## [DIRECTIVE]
Reproduce the material below exactly, starting at the line that contains "Identify the location of title-basic: Basic." and ending at the line that contains "data-label: Bajo Rendimiento", with both of those lines included. Leave out the pictures.

## [SUPPLIED DATA]
##############################

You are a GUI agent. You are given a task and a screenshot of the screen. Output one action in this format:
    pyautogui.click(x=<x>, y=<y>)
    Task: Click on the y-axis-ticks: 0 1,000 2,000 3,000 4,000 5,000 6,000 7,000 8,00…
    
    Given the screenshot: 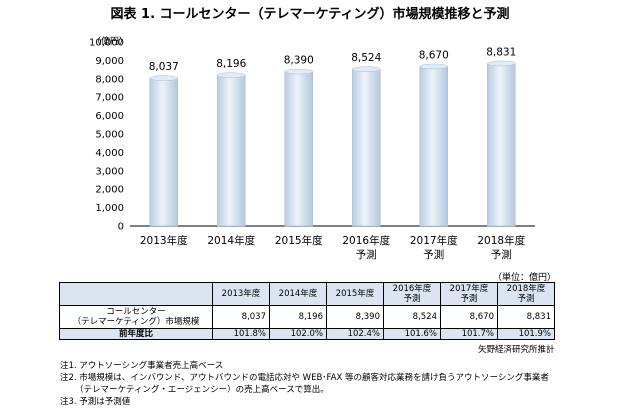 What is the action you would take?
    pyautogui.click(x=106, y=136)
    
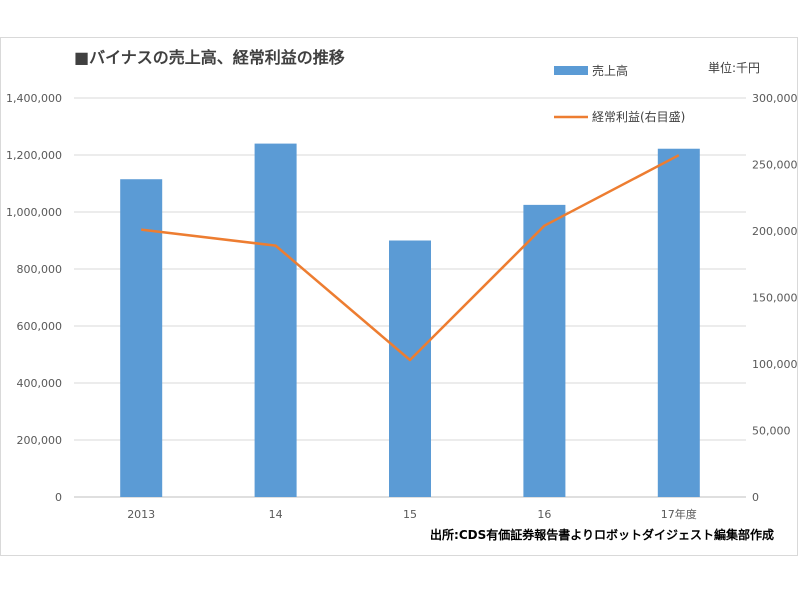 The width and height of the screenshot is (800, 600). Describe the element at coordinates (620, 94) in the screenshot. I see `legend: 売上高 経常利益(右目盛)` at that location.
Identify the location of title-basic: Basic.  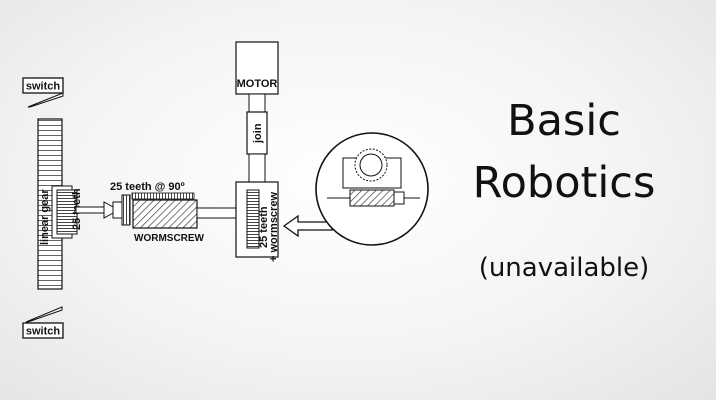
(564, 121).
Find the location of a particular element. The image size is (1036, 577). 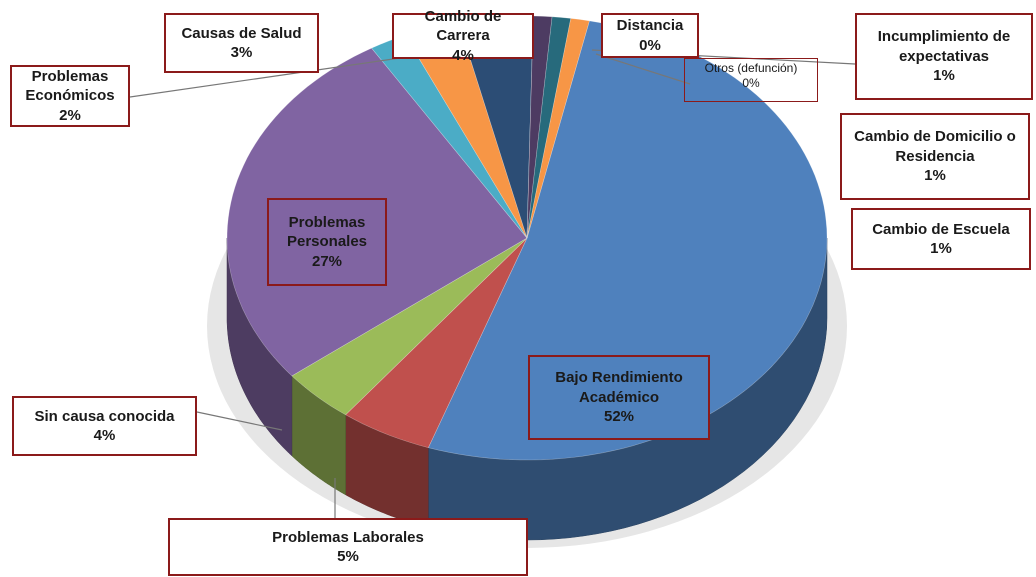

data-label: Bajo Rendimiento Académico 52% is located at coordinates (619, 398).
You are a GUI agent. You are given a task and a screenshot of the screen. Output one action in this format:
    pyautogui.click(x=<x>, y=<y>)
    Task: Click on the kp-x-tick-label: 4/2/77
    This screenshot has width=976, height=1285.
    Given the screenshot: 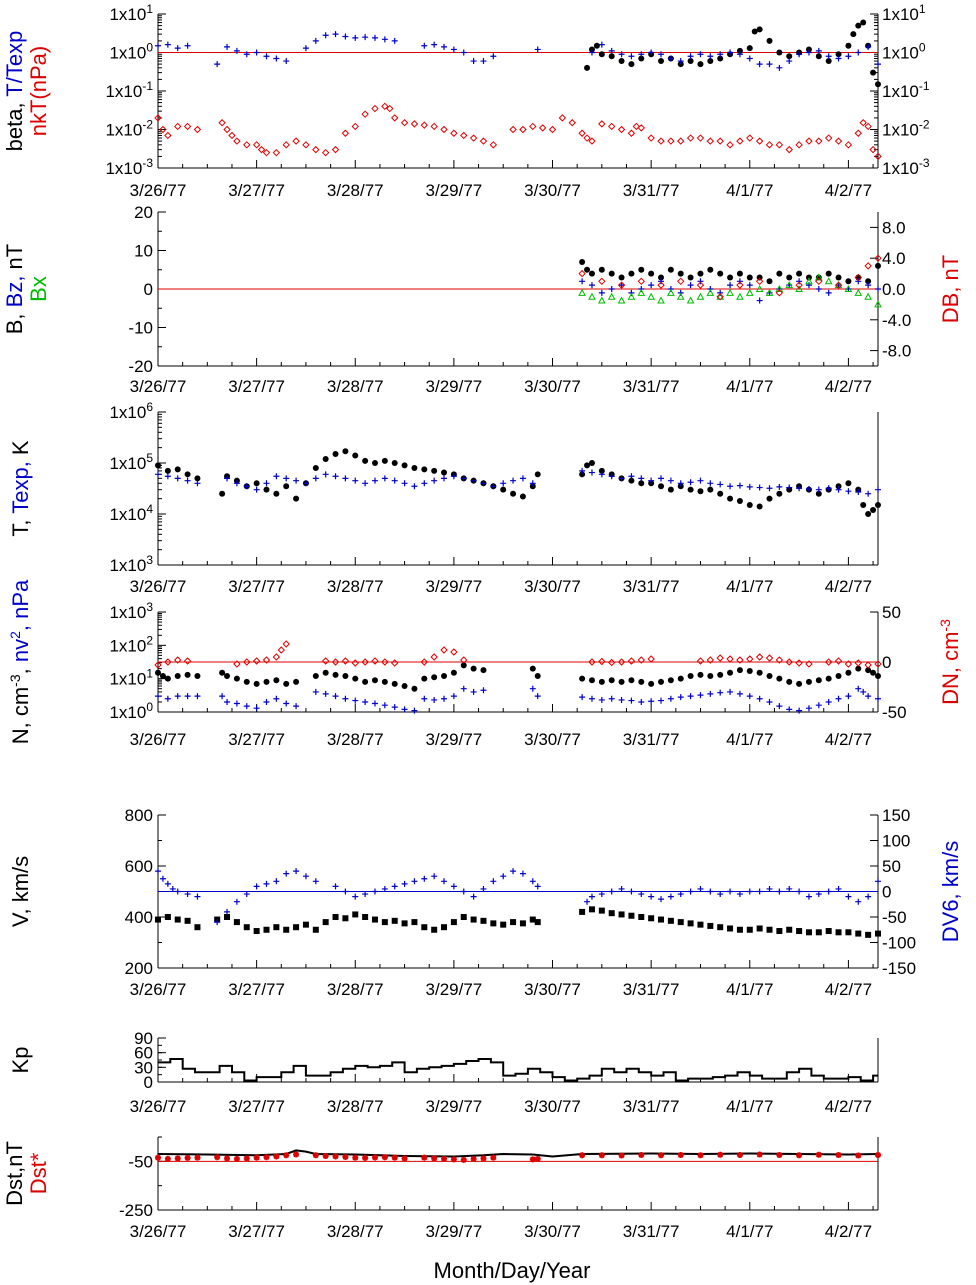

##############################

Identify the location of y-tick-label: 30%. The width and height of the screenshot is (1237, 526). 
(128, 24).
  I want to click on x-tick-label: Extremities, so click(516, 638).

##############################

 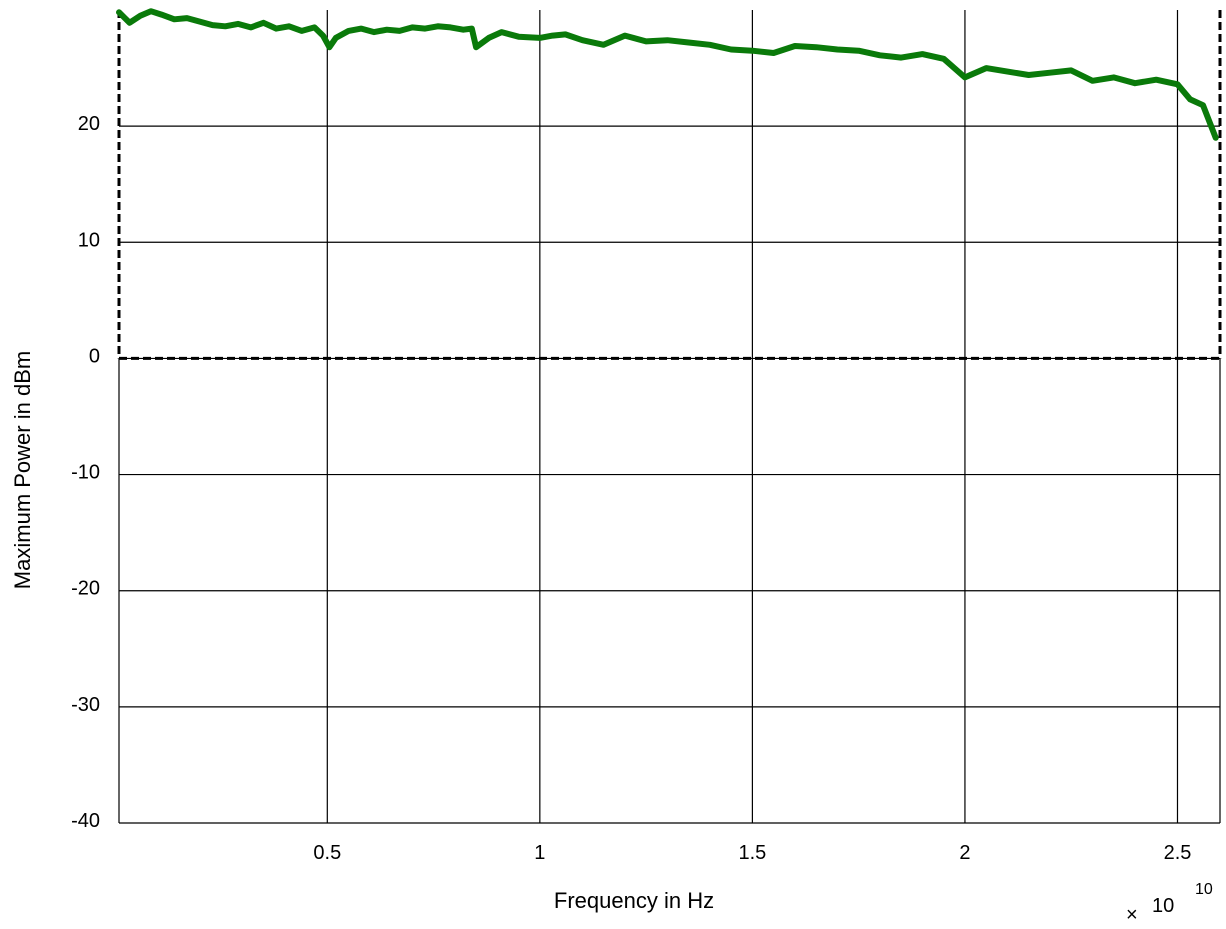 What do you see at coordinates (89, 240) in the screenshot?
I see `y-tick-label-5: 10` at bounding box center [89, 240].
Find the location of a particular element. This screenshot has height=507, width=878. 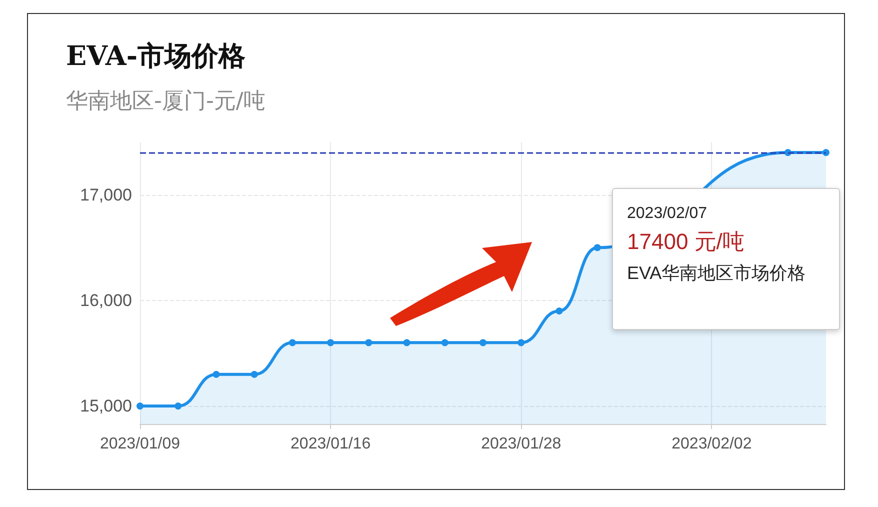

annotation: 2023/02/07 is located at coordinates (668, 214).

##############################

## [SOLUTION TO THE PROBLEM]
Identify the location of title-basic: Basic.  
(564, 121).
Find the location of a particular element. The image size is (1036, 577). 

data-label: Bajo Rendimiento Académico 52% is located at coordinates (619, 398).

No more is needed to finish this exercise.